StormborninaTeacup · 24/08/2017 22:11

'Be livid that our minimum wage is low' ?! I live in a country where there are no benefits and no safety nets when you lose a job. I work for the equivalent of GBP14 a day for a 10 hour shift. We (as British Citizens) do not have a low minimum wage compared to most countries... I wish that I could afford to have children Envy

PianoThirty · 24/08/2017 22:11

Hypothetically, if the woman's ex was also her landlord, would she still be eligible for the same benefits? And hypothetically, he lives next door too? P̶l̶o̶t̶t̶i̶n̶g̶ ̶t̶o̶ ̶d̶e̶f̶r̶a̶u̶d̶ ̶t̶h̶e̶ ̶s̶y̶s̶t̶e̶m̶ Asking for a friend.

Witsender · 24/08/2017 22:12

I fully don't believe you tbh, in part because 1200 after rent and council tax isn't enough for a range rover on finance without super scrimping elsewhere.
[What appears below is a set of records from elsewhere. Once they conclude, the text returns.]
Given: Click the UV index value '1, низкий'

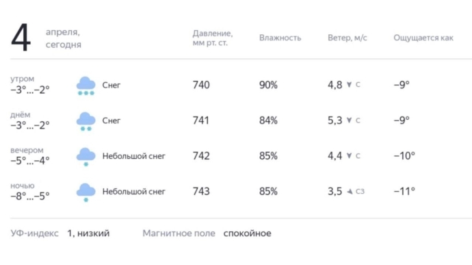Looking at the screenshot, I should (x=88, y=234).
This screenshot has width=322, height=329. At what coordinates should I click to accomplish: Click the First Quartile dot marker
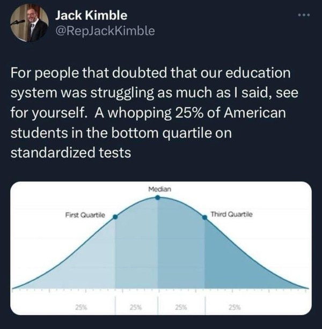coord(115,217)
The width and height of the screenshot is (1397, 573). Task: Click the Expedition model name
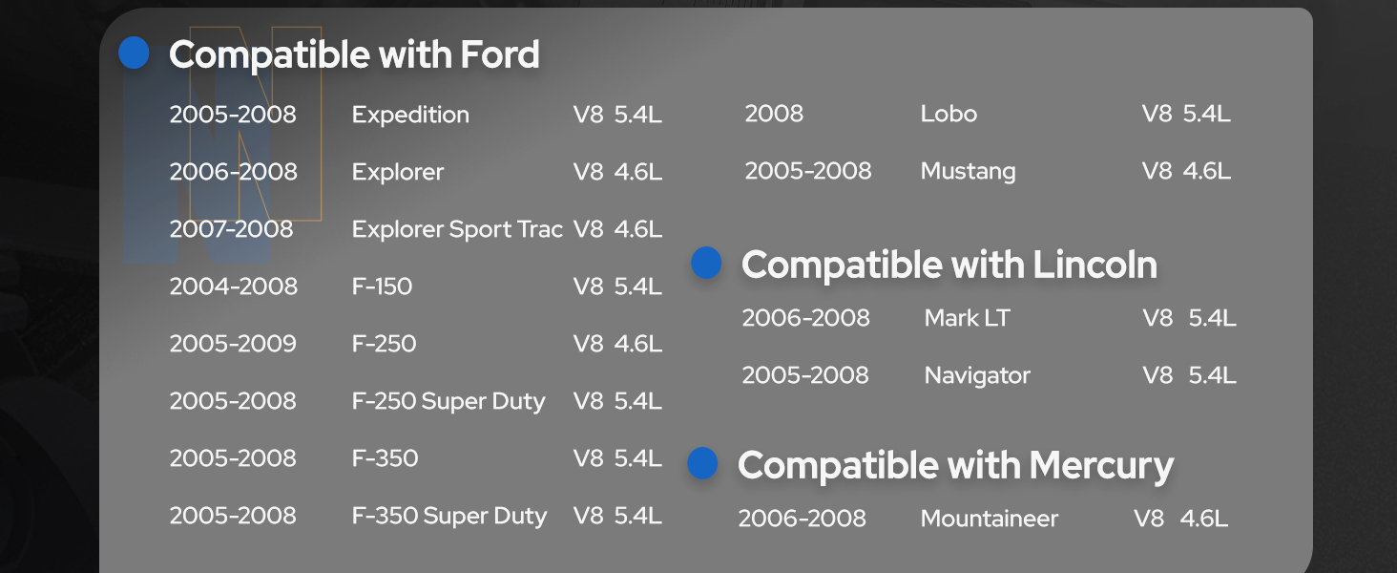410,115
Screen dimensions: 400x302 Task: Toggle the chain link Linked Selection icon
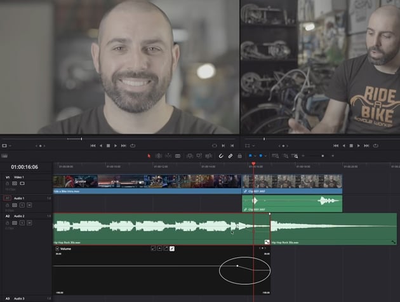230,156
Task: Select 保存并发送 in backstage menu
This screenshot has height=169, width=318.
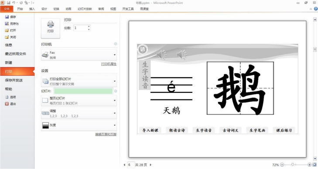Action: [x=14, y=80]
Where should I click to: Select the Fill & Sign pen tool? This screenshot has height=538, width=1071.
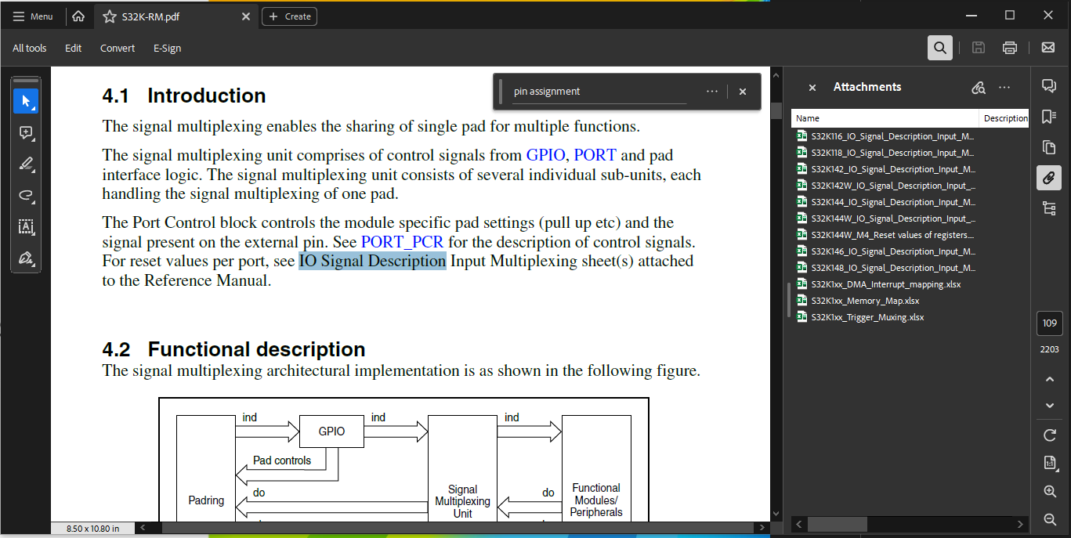(x=26, y=258)
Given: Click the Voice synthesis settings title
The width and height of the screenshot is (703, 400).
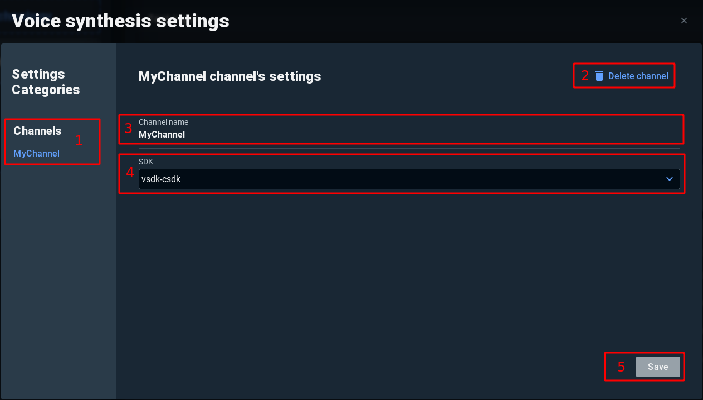Looking at the screenshot, I should 120,21.
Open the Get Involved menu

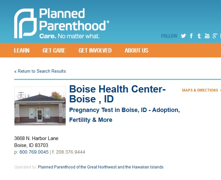(95, 51)
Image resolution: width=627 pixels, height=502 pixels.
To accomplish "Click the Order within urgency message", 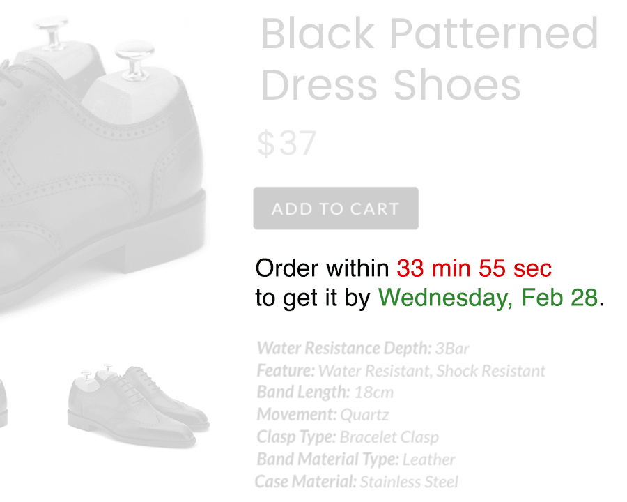I will tap(320, 268).
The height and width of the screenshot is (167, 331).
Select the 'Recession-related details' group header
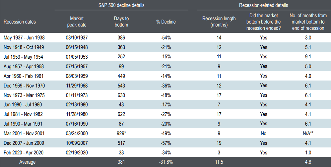[x=264, y=5]
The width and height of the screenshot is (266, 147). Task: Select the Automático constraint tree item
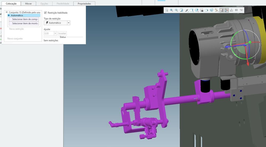pos(17,15)
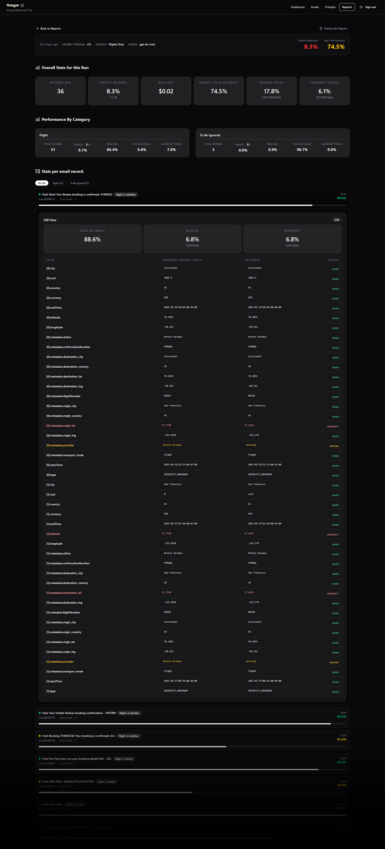Filter records by To Be Ignored (5)
385x849 pixels.
[x=79, y=183]
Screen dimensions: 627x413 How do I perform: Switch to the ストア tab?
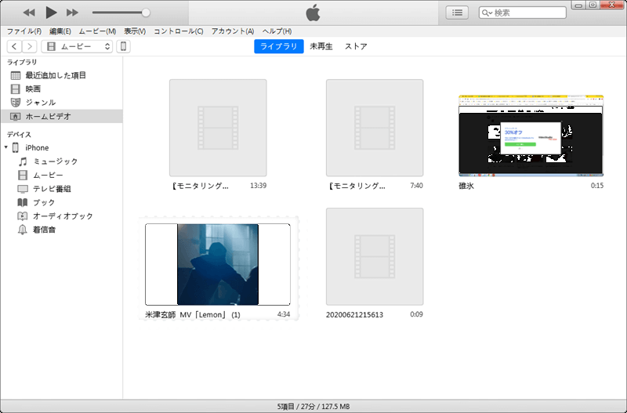pyautogui.click(x=356, y=46)
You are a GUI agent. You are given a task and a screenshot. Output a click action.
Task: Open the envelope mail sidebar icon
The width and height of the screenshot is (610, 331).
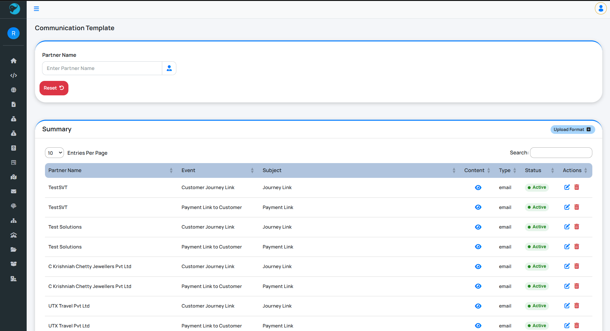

It has already been said, but there are very good reasons for maintenance not being counted towards benefits entitlement. The ex is paying to ensure his child has a decent home.

Barbiessharpfeet · 24/08/2017 22:15

Gosh.
Ow do people do it?
All that money!
Damn.
You do sound jealous though.

Friend or foe?
Understandable to be concerned.
Can you ignore it?
Kick the thoughts out?
Even though it bugs you?
Really helps.

TeachesOfPeaches · 24/08/2017 22:16

The point of maintenance being reflective of the payers income is that the child can also benefit from the father's (usually) good fortune and live a lifestyle in line with his earnings.

Why shouldn't his child live in similar surroundings to him? Also, if he decided to stop paying then there isn't much that can force him.

adviceadviceasvic1234 · 24/08/2017 22:23

Yabu. She is claiming money she is entitled to. She has two young children so doesn't work.
I's say just mind your own business.

BettyIsABoy · 24/08/2017 22:23

IrritatedUser, by "some people" you're obviously referring to me.
People have NO idea about others' situations.

I don't retract my statement. I've spent 9 years financially controlled (or financial abuse, as I now realise).

My youngest is too young to be in school. I can't find a job to fit into 2 hours, 4 days a week, when he's at preschool.
My ex's contribution is dependent on his work. It could decrease or stop at any time. It already doesn't cover outgoings, as I said.

As others have said, some people won't be happy until single parents are struggling and on the breadline.

BettyIsABoy · 24/08/2017 22:25

And by the way, I do something (that sounds dodgy!) in those 2 hours, to try and make money. Which I declare.